Personal information
- Full name: Frankline Okoye Chinaecherem
- Date of birth: 6 May 1999 (age 26)
- Place of birth: Nigeria
- Height: 1.90 m (6 ft 3 in)
- Position: Centre-back

Team information
- Current team: KäPa
- Number: 34

Youth career
- KuPS

Senior career*
- Years: Team / Apps / (Gls)
- 2018–2019: KuPS / 0 / (0)
- 2018: → KuFu-98 (loan) / 15 / (0)
- 2019: Tammeka II / 3 / (0)
- 2019: Tammeka / 27 / (3)
- 2020–2021: IFK Mariehamn / 27 / (0)
- 2022: Jaro / 22 / (2)
- 2023: Umeå / 2 / (0)
- 2024–2025: PK-35 / 31 / (1)
- 2025–: KäPa / 7 / (0)

= Frankline Okoye =

Nigerian footballer

Frankline Okoye Chinaecherem (born 6 May 1999) is a Nigerian footballer who plays as a centre-back for Ykkösliiga club KäPa.

==Club career==
===KuPS===
On the last day of the January 2018 transfer market, Okoye joined Finnish club KuPS on a three-year deal, until the end of 2020. Okoye played the 2018 season for KuPS' farm team, KuFu-98, who played in the Kakkonen.

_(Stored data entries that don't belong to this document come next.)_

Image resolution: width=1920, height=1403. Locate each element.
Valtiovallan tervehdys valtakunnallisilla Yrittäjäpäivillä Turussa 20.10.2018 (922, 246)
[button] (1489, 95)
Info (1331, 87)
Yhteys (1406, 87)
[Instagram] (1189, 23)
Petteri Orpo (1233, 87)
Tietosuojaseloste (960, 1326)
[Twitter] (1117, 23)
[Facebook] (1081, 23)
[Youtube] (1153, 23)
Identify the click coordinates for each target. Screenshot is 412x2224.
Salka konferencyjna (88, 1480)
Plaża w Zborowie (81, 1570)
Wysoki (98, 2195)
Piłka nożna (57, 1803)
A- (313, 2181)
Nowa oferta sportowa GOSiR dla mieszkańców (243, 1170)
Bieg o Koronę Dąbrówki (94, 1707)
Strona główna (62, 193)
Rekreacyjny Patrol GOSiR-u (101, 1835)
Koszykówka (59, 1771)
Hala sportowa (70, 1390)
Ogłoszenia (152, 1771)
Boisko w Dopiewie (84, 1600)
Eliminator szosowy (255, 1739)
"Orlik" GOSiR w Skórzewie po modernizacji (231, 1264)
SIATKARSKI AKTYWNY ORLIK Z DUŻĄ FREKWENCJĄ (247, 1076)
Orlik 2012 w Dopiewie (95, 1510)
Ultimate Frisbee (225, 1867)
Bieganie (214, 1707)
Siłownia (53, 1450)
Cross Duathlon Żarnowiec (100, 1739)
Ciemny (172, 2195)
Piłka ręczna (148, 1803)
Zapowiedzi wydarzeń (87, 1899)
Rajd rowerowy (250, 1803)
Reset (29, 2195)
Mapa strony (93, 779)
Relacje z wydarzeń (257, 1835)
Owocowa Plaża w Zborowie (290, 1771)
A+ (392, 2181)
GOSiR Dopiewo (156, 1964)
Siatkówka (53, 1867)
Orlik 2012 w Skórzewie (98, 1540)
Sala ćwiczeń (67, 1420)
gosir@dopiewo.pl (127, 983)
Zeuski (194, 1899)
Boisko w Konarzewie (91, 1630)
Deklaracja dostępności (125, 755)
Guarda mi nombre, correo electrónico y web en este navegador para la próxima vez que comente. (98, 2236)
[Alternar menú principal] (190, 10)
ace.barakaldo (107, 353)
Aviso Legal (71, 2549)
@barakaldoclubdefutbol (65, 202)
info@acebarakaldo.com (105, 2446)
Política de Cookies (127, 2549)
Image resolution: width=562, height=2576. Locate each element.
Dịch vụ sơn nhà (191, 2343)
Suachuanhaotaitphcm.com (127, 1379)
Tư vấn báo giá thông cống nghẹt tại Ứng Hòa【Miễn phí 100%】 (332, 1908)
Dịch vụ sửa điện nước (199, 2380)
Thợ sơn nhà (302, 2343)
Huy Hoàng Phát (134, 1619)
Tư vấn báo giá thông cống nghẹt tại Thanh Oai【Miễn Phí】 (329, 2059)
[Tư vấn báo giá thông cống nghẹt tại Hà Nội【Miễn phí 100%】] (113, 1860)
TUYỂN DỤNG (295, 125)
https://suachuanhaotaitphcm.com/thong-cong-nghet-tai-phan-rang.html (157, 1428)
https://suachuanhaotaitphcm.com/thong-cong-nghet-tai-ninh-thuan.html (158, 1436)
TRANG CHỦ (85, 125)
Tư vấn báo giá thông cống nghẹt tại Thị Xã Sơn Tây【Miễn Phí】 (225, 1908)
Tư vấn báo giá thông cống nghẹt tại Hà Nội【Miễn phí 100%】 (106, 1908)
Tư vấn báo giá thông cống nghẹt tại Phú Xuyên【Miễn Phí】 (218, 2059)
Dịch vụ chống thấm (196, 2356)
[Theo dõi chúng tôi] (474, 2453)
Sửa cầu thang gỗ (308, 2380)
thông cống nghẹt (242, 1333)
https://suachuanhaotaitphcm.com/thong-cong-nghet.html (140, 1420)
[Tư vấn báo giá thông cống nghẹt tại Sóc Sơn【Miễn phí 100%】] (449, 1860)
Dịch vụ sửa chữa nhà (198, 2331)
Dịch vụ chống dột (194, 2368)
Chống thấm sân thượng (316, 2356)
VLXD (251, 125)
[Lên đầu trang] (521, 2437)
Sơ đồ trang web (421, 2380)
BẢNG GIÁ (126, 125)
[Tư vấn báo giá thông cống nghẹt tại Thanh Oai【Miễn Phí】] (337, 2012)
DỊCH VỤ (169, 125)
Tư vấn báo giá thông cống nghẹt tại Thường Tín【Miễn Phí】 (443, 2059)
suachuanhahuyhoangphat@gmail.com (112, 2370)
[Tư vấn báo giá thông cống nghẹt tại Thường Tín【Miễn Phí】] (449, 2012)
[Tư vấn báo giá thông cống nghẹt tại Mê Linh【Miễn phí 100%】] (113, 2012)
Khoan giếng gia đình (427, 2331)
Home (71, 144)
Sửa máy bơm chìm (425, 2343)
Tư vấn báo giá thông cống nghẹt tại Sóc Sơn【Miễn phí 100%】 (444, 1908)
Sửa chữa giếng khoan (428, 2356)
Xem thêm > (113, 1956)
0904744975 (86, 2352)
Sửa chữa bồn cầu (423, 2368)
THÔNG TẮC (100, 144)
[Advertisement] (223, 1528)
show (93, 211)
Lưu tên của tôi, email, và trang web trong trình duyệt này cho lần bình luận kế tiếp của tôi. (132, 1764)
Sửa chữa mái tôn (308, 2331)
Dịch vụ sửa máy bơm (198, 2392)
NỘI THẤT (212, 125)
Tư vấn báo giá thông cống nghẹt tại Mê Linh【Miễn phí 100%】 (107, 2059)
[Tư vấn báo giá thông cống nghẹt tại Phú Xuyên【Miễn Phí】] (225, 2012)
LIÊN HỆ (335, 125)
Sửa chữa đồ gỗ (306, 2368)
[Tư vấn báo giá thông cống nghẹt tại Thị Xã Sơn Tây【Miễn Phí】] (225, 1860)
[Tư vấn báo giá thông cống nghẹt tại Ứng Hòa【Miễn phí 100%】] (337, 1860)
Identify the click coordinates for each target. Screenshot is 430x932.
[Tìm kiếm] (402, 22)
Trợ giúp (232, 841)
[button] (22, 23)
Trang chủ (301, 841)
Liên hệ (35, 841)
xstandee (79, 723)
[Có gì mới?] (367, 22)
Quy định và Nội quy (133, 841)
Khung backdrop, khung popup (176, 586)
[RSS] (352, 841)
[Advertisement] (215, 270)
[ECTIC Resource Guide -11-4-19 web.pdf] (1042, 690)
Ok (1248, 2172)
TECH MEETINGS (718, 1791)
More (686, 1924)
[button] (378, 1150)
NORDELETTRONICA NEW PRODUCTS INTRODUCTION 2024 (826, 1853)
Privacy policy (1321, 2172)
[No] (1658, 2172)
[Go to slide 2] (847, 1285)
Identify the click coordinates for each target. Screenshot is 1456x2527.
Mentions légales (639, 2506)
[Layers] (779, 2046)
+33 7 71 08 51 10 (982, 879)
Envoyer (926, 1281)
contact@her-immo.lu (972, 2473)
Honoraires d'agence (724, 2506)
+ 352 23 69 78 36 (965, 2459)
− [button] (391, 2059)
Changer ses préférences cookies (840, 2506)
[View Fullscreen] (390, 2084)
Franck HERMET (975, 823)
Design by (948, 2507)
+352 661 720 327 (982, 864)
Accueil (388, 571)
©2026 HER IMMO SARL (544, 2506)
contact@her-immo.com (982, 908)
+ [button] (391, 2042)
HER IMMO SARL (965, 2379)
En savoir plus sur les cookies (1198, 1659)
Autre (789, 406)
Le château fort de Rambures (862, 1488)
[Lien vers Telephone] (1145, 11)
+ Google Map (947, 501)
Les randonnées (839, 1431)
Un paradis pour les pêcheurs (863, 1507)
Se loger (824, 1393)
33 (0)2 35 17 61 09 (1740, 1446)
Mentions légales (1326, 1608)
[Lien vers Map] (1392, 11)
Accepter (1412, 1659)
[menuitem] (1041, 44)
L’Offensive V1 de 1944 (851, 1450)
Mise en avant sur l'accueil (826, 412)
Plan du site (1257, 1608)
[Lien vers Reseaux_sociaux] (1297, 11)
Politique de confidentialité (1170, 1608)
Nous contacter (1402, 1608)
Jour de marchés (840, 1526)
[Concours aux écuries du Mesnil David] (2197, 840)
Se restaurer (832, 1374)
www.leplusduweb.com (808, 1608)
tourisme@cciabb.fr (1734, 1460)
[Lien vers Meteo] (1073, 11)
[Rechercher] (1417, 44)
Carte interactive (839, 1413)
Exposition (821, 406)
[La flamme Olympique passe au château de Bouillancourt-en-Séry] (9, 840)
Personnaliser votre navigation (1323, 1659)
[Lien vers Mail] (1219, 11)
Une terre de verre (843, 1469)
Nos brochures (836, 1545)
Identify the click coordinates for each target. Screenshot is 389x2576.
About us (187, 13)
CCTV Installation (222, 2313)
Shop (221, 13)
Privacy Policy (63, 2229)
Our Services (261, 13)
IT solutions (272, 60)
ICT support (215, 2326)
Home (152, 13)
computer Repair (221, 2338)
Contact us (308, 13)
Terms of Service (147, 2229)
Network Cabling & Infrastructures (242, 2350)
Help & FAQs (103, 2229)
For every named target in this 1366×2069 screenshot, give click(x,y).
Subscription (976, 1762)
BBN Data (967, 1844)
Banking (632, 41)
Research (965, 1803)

Okoye made 15 appearances for the team in the 2018 season.

Okoye's contract with KuPS was terminated by the end of the year.

===Tammeka===
After leaving KuPS, Okoye went to Estonia and joined Tartu JK Tammeka on a trial period in the beginning of 2019. In February, it was reported, that Okoye wouldn't get a contract with the club. However, one month later, in March 2019, it was confirmed that he had signed an official deal with the club.

19-year old Okoye quickly became a key player for the club and made 27 league appearances in the 2019 season, 20 of the from start, and scored three goals.

===IFK Mariehamn===
In December 2019, Okoye returned to Finland to join Veikkausliiga club IFK Mariehamn on trial. On 2 January 2020, he signed a permanent deal until the end of 2021, with an option for one further year.

===Jaro===
On 27 January 2022, he signed with Jaro for the 2022 season.

===Umeå===
On 28 March 2023, Okoye signed a two-year contract with Umeå in Sweden. After a disappointing stay, which saw just 61 minutes of playing time over two games, the club confirmed on June 12, 2023 that the parties had terminated the agreement by mutual consent.